> TO DO: Return every line from the records below in which the word "computer" is found.
※
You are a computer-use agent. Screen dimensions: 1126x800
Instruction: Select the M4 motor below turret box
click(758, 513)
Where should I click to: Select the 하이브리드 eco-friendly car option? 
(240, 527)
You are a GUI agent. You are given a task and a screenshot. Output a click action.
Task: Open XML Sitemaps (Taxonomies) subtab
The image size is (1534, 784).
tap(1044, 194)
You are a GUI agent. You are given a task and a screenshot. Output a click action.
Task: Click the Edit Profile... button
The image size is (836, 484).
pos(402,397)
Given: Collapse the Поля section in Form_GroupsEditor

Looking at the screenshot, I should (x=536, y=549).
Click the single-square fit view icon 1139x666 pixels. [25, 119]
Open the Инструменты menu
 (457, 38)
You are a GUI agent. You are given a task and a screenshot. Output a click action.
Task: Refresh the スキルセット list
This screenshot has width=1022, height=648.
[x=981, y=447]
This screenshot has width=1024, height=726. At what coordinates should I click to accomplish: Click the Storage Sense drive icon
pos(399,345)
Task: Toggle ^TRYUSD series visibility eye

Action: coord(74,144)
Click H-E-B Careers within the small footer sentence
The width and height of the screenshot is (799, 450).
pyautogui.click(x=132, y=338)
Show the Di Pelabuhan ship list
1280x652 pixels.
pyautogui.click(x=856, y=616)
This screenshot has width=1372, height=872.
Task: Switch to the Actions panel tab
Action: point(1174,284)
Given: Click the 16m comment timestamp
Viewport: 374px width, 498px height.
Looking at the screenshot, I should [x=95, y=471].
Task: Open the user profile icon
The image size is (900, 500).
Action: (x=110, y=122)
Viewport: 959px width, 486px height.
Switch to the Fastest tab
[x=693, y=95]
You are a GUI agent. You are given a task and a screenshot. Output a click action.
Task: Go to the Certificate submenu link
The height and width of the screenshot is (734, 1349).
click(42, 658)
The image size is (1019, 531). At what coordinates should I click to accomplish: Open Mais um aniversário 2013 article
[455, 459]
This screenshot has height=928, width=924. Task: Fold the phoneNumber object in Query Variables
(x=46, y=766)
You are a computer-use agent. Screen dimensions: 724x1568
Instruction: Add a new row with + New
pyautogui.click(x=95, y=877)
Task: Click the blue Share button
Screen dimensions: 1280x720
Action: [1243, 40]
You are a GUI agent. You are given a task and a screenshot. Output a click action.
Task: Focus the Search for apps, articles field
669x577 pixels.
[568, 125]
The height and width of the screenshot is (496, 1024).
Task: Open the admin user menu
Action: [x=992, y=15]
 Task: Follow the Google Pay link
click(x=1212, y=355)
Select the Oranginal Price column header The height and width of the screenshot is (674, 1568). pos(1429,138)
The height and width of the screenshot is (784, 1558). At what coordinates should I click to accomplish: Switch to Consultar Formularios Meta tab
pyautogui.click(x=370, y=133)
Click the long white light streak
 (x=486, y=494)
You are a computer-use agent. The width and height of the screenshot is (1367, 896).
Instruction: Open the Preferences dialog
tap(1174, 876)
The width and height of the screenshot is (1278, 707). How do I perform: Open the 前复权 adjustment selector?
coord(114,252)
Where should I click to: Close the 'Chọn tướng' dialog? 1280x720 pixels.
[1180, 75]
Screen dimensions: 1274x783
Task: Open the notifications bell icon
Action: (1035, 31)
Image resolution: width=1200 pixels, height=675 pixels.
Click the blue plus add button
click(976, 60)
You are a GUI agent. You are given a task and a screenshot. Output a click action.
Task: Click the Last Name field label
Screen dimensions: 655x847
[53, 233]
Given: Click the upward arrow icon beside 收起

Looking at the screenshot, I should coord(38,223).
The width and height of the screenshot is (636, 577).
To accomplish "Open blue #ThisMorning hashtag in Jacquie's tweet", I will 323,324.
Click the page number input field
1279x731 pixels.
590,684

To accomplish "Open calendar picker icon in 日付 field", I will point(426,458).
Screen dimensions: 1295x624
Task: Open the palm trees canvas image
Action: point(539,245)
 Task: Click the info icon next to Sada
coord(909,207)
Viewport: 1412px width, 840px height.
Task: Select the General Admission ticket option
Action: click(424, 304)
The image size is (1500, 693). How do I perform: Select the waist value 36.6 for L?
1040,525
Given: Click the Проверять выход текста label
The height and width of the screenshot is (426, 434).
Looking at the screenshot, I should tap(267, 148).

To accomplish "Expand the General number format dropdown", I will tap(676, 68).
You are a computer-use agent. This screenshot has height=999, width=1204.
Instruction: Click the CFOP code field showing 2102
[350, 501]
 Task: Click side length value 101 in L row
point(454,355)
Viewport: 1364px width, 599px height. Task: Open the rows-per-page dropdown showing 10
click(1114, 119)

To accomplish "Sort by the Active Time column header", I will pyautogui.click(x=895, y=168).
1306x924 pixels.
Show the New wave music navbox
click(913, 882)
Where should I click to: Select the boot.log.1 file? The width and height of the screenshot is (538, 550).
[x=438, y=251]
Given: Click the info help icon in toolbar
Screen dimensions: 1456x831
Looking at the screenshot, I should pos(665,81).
※
> RESPONSE:
You are a computer-use agent. Screen dimensions: 1126x800
You are a computer-use agent. Screen dimensions: 724x1568
You are a computer-use agent. The width and height of the screenshot is (1367, 896).
You are a computer-use agent. This screenshot has height=999, width=1204.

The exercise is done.